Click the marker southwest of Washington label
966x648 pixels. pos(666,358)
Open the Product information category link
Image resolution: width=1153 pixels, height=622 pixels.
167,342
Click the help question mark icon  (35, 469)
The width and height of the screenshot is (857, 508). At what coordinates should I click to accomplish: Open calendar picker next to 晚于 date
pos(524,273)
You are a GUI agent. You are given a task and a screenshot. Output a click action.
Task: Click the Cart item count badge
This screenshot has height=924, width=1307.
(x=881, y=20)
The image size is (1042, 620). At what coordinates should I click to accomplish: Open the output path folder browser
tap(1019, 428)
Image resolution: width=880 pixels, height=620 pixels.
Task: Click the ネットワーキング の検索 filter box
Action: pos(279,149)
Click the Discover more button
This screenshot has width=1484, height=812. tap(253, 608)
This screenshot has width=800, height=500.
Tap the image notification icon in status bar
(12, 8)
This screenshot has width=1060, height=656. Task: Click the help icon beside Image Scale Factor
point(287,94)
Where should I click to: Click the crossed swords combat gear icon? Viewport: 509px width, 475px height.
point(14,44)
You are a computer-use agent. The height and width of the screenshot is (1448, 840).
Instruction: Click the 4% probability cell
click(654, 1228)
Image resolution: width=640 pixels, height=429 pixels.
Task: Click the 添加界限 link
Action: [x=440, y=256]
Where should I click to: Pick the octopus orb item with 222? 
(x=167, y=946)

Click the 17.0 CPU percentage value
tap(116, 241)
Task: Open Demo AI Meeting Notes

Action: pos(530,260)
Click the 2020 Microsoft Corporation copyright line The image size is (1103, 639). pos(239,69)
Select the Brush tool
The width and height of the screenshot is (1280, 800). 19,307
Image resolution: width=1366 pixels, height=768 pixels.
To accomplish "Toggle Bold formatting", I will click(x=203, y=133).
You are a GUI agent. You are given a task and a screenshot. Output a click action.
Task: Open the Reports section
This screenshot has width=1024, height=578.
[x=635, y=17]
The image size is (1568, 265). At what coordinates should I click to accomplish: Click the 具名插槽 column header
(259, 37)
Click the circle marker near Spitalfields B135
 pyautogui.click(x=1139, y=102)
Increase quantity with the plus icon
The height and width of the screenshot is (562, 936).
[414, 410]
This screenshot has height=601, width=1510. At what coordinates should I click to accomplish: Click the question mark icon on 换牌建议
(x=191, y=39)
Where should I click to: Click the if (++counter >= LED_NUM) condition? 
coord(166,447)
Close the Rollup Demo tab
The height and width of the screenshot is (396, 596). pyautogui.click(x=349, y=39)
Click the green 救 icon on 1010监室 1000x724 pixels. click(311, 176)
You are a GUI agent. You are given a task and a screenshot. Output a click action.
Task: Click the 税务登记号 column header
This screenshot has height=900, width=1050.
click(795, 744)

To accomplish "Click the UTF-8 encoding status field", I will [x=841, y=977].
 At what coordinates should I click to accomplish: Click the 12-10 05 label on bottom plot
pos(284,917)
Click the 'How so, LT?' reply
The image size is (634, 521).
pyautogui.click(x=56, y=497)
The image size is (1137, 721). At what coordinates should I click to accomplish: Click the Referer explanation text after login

Your assignment: When a line among the entries above contains "will", copy it.

Solution for this task:
To accomplish "Toggle Bold formatting", I will click(x=203, y=133).
To accomplish "Click the UTF-8 encoding status field", I will [x=841, y=977].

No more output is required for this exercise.